• Task statement: Render every line of the items below as a Markdown table with the columns "Row" and "Line", skipping blank lines. Put the row number under "Row" and the line's text under "Line".

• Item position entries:
•••

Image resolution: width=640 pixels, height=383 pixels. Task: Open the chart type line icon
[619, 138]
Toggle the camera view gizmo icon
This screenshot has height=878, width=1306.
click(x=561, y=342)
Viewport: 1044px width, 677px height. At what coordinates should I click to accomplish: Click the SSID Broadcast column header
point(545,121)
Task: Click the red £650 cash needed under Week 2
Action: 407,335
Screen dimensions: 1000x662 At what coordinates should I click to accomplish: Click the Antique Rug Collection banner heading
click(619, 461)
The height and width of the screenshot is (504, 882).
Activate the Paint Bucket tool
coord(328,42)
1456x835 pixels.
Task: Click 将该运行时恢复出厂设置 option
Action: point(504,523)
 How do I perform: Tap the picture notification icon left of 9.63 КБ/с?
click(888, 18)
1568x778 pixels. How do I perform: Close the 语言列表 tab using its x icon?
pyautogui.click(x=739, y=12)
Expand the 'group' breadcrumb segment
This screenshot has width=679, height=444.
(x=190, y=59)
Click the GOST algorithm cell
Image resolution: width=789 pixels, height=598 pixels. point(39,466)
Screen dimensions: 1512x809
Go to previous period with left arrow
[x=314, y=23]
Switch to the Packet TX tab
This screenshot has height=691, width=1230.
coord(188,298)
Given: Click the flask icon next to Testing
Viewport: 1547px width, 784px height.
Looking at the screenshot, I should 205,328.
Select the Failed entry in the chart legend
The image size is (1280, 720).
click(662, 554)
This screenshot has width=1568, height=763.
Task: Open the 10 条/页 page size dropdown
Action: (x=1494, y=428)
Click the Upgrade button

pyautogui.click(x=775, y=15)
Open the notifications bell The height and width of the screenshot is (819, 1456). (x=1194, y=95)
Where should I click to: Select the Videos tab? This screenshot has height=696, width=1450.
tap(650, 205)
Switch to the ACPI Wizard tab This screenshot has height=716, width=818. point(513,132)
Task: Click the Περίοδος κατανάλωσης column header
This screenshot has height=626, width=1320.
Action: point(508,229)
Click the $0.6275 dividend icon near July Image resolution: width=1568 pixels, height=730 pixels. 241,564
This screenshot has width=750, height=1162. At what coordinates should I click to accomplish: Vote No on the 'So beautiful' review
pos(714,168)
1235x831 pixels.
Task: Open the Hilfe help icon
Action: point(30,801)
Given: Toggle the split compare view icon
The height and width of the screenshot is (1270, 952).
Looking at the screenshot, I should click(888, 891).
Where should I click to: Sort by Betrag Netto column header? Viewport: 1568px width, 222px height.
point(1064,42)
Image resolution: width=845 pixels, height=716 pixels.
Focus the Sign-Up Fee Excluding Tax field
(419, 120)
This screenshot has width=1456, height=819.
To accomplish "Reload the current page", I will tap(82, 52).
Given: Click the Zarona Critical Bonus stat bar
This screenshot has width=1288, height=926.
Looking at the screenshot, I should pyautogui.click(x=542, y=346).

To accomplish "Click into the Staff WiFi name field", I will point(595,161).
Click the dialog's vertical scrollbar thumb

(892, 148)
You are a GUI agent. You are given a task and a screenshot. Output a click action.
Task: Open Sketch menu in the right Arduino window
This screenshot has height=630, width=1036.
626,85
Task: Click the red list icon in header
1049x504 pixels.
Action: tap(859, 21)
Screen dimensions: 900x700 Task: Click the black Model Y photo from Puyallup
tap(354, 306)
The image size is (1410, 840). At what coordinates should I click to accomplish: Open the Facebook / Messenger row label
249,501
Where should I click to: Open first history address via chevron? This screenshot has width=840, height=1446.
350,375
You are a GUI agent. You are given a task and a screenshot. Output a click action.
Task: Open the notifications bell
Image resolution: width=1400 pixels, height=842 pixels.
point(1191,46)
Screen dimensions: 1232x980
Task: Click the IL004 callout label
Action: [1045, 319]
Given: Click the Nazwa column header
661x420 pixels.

•••

• Result:
| Row | Line |
|---|---|
| 1 | Image resolution: width=640 pixels, height=383 pixels. Task: Open the chart type line icon |
| 2 | [619, 138] |
| 3 | Toggle the camera view gizmo icon |
| 4 | This screenshot has height=878, width=1306. |
| 5 | click(x=561, y=342) |
| 6 | Viewport: 1044px width, 677px height. At what coordinates should I click to accomplish: Click the SSID Broadcast column header |
| 7 | point(545,121) |
| 8 | Task: Click the red £650 cash needed under Week 2 |
| 9 | Action: 407,335 |
| 10 | Screen dimensions: 1000x662 At what coordinates should I click to accomplish: Click the Antique Rug Collection banner heading |
| 11 | click(619, 461) |
| 12 | The height and width of the screenshot is (504, 882). |
| 13 | Activate the Paint Bucket tool |
| 14 | coord(328,42) |
| 15 | 1456x835 pixels. |
| 16 | Task: Click 将该运行时恢复出厂设置 option |
| 17 | Action: point(504,523) |
| 18 |  How do I perform: Tap the picture notification icon left of 9.63 КБ/с? |
| 19 | click(888, 18) |
| 20 | 1568x778 pixels. How do I perform: Close the 语言列表 tab using its x icon? |
| 21 | pyautogui.click(x=739, y=12) |
| 22 | Expand the 'group' breadcrumb segment |
| 23 | This screenshot has width=679, height=444. |
| 24 | (x=190, y=59) |
| 25 | Click the GOST algorithm cell |
| 26 | Image resolution: width=789 pixels, height=598 pixels. point(39,466) |
| 27 | Screen dimensions: 1512x809 |
| 28 | Go to previous period with left arrow |
| 29 | [x=314, y=23] |
| 30 | Switch to the Packet TX tab |
| 31 | This screenshot has height=691, width=1230. |
| 32 | coord(188,298) |
| 33 | Given: Click the flask icon next to Testing |
| 34 | Viewport: 1547px width, 784px height. |
| 35 | Looking at the screenshot, I should 205,328. |
| 36 | Select the Failed entry in the chart legend |
| 37 | The image size is (1280, 720). |
| 38 | click(662, 554) |
| 39 | This screenshot has width=1568, height=763. |
| 40 | Task: Open the 10 条/页 page size dropdown |
| 41 | Action: (x=1494, y=428) |
| 42 | Click the Upgrade button |
| 43 | pyautogui.click(x=775, y=15) |
| 44 | Open the notifications bell The height and width of the screenshot is (819, 1456). (x=1194, y=95) |
| 45 | Where should I click to: Select the Videos tab? This screenshot has height=696, width=1450. |
| 46 | tap(650, 205) |
| 47 | Switch to the ACPI Wizard tab This screenshot has height=716, width=818. point(513,132) |
| 48 | Task: Click the Περίοδος κατανάλωσης column header |
| 49 | This screenshot has height=626, width=1320. |
| 50 | Action: point(508,229) |
| 51 | Click the $0.6275 dividend icon near July Image resolution: width=1568 pixels, height=730 pixels. 241,564 |
| 52 | This screenshot has width=750, height=1162. At what coordinates should I click to accomplish: Vote No on the 'So beautiful' review |
| 53 | pos(714,168) |
| 54 | 1235x831 pixels. |
| 55 | Task: Open the Hilfe help icon |
| 56 | Action: point(30,801) |
| 57 | Given: Toggle the split compare view icon |
| 58 | The height and width of the screenshot is (1270, 952). |
| 59 | Looking at the screenshot, I should click(888, 891). |
| 60 | Where should I click to: Sort by Betrag Netto column header? Viewport: 1568px width, 222px height. |
| 61 | point(1064,42) |
| 62 | Image resolution: width=845 pixels, height=716 pixels. |
| 63 | Focus the Sign-Up Fee Excluding Tax field |
| 64 | (419, 120) |
| 65 | This screenshot has width=1456, height=819. |
| 66 | To accomplish "Reload the current page", I will tap(82, 52). |
| 67 | Given: Click the Zarona Critical Bonus stat bar |
| 68 | This screenshot has width=1288, height=926. |
| 69 | Looking at the screenshot, I should pyautogui.click(x=542, y=346). |
| 70 | To accomplish "Click into the Staff WiFi name field", I will point(595,161). |
| 71 | Click the dialog's vertical scrollbar thumb |
| 72 | (892, 148) |
| 73 | You are a GUI agent. You are given a task and a screenshot. Output a click action. |
| 74 | Task: Open Sketch menu in the right Arduino window |
| 75 | This screenshot has height=630, width=1036. |
| 76 | 626,85 |
| 77 | Task: Click the red list icon in header |
| 78 | 1049x504 pixels. |
| 79 | Action: tap(859, 21) |
| 80 | Screen dimensions: 900x700 Task: Click the black Model Y photo from Puyallup |
| 81 | tap(354, 306) |
| 82 | The image size is (1410, 840). At what coordinates should I click to accomplish: Open the Facebook / Messenger row label |
| 83 | 249,501 |
| 84 | Where should I click to: Open first history address via chevron? This screenshot has width=840, height=1446. |
| 85 | 350,375 |
| 86 | You are a GUI agent. You are given a task and a screenshot. Output a click action. |
| 87 | Task: Open the notifications bell |
| 88 | Image resolution: width=1400 pixels, height=842 pixels. |
| 89 | point(1191,46) |
| 90 | Screen dimensions: 1232x980 |
| 91 | Task: Click the IL004 callout label |
| 92 | Action: [1045, 319] |
| 93 | Given: Click the Nazwa column header |
| 94 | 661x420 pixels. |